The regulations state the basic four-week holiday entitlement cannot be carried over to the next holiday year. By agreement, the additional 1.6 weeks’ holiday can.
What did Stringer say on sickness and annual leave?
In Stringer v HMRC, the ECJ ruled that a period of sickness absence cannot result in workers losing any part of their entitlement to minimum paid holiday. Workers on long-term sick leave accrue statutory holiday and must be paid for it at their normal rate of pay, even if their sickness lasts for the whole of the holiday year.
Member states can have rules providing that the right to paid annual leave extinguishes at the end of the leave year, but workers must have had the opportunity to take their holiday. Therefore, where a worker has been denied the right to take holiday because of sickness, they must be allowed to carry over the entitlement on returning to work.
Unfortunately, when the case returned to the House of Lords, there was no need for it to consider the correct interpretation of the Working Time Regulations in light of the ECJ judgment. However, it seemed that allowing, or requiring, a worker to take paid holiday during a period of sickness would fit most easily with the regulations, as there would be no need to allow carry-over of annual leave into the following leave year.
What did the subsequent ruling in Pereda mean for sickness and holiday?
Stringer was closely followed by another ECJ decision on sickness and holiday, Pereda v Madrid Movilidad SA.
Francisco Vicente Pereda had been allocated a period of holiday but, following an accident at work, he was unable to take most of it. He asked his employer to allocate him another period of holiday to compensate for the missed leave.
When the employer refused, he challenged this decision in the Spanish courts. They referred the case to the ECJ, which held that Pereda’s period of sick leave should not have counted towards his minimum period of four weeks’ paid holiday under the Working Time Directive.
The ECJ ruled that national laws and collective agreements must not prevent a worker who is on sick leave during a period of scheduled holiday from taking the holiday at a later time.
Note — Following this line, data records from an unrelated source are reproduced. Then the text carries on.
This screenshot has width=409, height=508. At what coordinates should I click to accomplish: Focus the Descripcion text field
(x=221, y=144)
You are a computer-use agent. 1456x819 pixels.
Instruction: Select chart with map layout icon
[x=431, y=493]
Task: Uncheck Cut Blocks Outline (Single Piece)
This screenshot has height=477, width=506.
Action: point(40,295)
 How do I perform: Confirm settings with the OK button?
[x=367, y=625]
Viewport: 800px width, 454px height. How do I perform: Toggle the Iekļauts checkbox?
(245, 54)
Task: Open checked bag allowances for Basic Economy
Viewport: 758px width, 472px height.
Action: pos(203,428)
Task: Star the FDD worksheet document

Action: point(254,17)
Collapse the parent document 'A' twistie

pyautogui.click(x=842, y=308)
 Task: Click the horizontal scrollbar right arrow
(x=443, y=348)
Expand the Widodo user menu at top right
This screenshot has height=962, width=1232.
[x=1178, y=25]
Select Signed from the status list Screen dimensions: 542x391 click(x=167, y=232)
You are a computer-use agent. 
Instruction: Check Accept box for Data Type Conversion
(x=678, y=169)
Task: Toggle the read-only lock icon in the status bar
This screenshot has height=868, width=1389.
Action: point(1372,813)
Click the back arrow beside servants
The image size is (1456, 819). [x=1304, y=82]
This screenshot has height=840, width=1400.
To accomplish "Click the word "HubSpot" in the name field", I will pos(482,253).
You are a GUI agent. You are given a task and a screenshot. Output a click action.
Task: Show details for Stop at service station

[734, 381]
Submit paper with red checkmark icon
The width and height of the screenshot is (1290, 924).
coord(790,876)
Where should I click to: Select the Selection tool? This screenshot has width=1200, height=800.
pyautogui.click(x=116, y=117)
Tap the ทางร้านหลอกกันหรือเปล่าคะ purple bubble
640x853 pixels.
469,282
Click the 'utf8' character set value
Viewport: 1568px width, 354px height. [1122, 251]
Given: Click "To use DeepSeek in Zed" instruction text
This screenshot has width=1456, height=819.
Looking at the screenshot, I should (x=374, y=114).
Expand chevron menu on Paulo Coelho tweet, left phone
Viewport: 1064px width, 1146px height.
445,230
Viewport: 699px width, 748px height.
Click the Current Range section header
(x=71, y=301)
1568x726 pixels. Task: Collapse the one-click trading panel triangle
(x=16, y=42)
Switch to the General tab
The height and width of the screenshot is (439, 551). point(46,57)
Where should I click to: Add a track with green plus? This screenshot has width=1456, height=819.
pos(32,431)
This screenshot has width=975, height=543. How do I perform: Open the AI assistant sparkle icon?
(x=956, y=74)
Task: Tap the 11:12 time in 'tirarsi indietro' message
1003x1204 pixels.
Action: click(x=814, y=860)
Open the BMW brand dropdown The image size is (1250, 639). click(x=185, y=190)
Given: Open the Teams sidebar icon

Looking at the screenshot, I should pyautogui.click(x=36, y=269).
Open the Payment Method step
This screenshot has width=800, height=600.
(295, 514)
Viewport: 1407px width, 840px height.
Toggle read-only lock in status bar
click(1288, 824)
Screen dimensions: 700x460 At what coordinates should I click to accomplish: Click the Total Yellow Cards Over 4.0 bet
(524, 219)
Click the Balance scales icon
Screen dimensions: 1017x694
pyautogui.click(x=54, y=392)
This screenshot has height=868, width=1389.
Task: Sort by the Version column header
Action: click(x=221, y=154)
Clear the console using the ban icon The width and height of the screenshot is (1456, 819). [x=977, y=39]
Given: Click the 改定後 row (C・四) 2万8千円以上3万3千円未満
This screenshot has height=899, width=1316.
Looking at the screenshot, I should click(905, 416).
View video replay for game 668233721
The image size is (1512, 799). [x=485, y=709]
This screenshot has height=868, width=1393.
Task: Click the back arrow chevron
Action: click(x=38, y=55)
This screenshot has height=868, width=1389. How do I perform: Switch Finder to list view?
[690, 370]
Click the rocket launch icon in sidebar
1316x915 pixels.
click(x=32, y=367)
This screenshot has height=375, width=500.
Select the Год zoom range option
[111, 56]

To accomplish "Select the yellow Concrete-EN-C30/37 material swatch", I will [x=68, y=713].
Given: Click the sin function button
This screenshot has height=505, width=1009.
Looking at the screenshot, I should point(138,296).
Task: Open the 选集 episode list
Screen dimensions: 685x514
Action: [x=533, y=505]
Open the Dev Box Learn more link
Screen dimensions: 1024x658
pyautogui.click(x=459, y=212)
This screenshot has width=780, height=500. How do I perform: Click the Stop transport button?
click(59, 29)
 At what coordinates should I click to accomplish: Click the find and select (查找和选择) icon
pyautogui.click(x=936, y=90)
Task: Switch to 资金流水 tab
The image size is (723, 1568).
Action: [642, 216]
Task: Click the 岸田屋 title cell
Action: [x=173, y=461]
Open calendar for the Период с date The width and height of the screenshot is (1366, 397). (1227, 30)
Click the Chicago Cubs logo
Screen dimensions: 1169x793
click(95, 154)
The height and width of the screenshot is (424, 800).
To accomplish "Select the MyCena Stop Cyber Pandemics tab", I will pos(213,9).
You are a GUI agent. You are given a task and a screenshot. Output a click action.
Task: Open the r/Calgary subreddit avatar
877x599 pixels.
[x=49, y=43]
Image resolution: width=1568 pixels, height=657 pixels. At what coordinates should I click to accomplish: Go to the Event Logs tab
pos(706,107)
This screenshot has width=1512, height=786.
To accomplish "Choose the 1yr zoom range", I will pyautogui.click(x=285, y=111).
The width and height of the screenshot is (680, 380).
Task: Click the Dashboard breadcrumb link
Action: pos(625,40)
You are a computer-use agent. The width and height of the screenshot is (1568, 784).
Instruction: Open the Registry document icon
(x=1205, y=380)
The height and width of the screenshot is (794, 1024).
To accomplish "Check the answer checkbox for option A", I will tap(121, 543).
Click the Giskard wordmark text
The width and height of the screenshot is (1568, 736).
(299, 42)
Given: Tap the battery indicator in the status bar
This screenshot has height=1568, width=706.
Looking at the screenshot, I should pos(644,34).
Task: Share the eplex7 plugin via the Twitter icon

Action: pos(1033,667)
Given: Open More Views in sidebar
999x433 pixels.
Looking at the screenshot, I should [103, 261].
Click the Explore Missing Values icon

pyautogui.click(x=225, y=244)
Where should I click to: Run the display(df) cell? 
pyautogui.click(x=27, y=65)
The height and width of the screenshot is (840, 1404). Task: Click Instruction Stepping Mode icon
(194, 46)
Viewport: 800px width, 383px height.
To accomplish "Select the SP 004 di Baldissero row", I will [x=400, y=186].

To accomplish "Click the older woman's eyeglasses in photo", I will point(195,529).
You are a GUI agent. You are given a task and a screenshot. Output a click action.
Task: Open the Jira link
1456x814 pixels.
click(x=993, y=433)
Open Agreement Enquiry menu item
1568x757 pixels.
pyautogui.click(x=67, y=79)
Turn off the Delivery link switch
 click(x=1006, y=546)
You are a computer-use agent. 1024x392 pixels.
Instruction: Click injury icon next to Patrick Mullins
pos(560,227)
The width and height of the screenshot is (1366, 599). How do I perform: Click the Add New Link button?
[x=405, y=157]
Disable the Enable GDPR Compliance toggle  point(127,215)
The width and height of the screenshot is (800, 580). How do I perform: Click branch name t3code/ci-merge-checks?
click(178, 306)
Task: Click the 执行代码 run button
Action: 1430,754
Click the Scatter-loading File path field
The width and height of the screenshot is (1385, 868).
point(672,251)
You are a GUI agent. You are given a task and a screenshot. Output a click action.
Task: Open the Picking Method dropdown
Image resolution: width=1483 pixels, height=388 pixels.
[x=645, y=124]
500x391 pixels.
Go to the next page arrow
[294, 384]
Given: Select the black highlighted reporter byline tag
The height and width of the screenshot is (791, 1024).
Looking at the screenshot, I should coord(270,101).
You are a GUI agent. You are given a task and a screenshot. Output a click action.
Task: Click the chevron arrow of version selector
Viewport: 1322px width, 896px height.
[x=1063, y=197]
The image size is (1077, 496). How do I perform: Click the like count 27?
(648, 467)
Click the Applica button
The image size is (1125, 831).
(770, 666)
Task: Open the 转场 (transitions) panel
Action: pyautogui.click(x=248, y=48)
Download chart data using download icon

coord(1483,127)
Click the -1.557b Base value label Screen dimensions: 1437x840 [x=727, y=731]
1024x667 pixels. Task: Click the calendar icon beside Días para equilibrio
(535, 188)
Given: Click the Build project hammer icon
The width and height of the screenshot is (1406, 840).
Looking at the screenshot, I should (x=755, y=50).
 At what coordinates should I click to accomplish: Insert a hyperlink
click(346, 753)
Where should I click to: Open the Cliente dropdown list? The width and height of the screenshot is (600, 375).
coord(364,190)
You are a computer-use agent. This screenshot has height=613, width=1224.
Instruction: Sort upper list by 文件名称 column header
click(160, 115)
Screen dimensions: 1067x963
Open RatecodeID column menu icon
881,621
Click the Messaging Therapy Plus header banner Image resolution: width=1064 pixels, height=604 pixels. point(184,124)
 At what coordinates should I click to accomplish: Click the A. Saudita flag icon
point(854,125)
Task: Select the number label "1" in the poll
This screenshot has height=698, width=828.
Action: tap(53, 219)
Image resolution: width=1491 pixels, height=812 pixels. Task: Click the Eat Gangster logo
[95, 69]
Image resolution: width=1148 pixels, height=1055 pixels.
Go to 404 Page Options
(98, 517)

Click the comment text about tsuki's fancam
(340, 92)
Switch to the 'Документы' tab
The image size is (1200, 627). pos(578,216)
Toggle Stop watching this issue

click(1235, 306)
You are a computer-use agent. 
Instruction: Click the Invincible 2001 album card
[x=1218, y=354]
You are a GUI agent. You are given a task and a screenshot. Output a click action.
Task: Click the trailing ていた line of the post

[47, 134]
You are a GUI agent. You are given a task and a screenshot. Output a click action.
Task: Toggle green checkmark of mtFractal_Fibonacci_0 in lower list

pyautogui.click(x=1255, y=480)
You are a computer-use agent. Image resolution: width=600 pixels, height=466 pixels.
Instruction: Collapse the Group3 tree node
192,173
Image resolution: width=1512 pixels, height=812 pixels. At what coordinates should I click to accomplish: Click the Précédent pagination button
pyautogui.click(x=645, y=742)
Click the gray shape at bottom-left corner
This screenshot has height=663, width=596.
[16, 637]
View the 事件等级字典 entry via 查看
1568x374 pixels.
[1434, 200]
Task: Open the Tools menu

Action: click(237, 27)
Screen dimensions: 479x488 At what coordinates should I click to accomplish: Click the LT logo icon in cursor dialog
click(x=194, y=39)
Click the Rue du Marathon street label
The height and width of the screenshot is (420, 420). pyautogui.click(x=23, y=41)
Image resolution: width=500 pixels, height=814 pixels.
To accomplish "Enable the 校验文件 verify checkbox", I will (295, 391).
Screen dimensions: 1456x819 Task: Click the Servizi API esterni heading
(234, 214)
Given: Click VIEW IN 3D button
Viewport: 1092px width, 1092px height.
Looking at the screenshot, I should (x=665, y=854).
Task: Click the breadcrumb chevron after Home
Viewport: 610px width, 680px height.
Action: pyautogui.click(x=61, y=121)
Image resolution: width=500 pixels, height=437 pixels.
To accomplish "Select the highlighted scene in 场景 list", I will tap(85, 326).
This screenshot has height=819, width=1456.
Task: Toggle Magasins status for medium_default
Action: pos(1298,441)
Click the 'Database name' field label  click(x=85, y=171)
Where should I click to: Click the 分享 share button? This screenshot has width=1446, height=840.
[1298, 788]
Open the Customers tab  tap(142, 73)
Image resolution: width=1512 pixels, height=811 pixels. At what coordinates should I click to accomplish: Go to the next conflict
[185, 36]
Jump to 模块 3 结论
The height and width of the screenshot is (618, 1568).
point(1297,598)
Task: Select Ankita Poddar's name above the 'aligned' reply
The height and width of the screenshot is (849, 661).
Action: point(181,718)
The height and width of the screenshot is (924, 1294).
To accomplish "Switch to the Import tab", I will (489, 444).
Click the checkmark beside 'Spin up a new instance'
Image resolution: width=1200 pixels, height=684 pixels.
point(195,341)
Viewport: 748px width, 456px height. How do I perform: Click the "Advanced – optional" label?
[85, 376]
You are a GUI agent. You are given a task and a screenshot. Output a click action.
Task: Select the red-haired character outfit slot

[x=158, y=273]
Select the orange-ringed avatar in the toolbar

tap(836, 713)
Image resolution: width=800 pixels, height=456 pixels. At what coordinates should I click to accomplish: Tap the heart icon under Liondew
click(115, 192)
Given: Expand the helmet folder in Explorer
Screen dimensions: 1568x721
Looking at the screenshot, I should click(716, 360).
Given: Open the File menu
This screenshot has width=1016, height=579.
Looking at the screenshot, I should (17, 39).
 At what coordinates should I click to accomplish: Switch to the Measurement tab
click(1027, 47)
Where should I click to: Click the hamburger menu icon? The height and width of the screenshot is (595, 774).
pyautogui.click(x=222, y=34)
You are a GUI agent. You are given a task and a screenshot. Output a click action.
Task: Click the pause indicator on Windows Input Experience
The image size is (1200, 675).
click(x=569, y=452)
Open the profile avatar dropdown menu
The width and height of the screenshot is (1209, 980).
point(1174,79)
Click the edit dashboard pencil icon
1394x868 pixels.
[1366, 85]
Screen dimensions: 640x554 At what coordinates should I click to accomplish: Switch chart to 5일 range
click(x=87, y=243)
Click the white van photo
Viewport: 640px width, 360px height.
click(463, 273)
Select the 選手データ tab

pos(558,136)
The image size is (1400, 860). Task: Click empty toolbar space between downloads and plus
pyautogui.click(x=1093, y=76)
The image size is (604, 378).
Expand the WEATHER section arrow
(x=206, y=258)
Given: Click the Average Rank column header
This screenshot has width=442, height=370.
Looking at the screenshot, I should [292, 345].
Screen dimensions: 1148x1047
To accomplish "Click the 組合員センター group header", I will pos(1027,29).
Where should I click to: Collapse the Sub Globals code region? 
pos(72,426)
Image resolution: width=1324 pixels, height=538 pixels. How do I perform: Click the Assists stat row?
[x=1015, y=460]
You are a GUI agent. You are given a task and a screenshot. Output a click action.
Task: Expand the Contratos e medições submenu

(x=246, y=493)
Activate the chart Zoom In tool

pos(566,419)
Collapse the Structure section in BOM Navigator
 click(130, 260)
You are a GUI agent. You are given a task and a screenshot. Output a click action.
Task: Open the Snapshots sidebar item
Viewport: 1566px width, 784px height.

The worker must be able to take the holiday at a later time even if this means taking it outside the leave year in which the leave was accrued.
So, although, according to the ECJ decisions, workers can take paid holiday during a period of sickness, if they prefer not to, they must be allowed to take the leave at a later date, even if this means carrying it over into another holiday year.
What does this mean for employers’ sickness and holiday policies?
Sickness and annual leave
Public sector employees could argue that article 7 of the Working Time Directive is sufficiently precise to have direct effect, allowing them to rely on the ECJ’s interpretation of the directive. Private sector employees would ordinarily have to rely on the Working Time Regulations 1998.
However, recent developments mean that it may be possible for the Working Time Regulations to be interpreted in line with Pereda, without the need to consider if public sector workers are able to rely on direct effect.
An employment tribunal recently ruled that the Working Time Regulations could be interpreted to give effect to Pereda, meaning that the employer’s refusal to allow the employee to retake in a new leave year a period of holiday affected by a broken ankle was a breach of the regulations (Shah v First West Yorkshire Limited ET/1809311/09).
The tribunal took into account the EAT decision in EBR Attridge Law LLP and another v Coleman (No.2)  IRLR 10 EAT, in which the EAT was willing to read several subsections into the Disability Discrimination Act 1995 so that it complied with the ECJ’s interpretation of another directive. It did this on the basis that this did not go against the overall purpose of the Act.
The employment tribunal in Shah was satisfied that interpreting regulation 13(9) of the regulations (which prohibits carry-over of the minimum four weeks’ paid leave entitlement) in accordance with Pereda was entirely consistent with the underlying thrust of the legislation.
It therefore read into it that the basic four-week statutory leave entitlement can be taken only in the leave year that it falls due, “save where a worker has been prevented by illness from taking a period of holiday leave and returns from sick leave, covering that period of holiday leave, with insufficient time to take that holiday leave within the relevant leave year, in which case, [he or she] must be given the opportunity of taking that holiday in the following leave year”.
While the decision is not binding, it gives an indication of how other tribunals could approach the issue.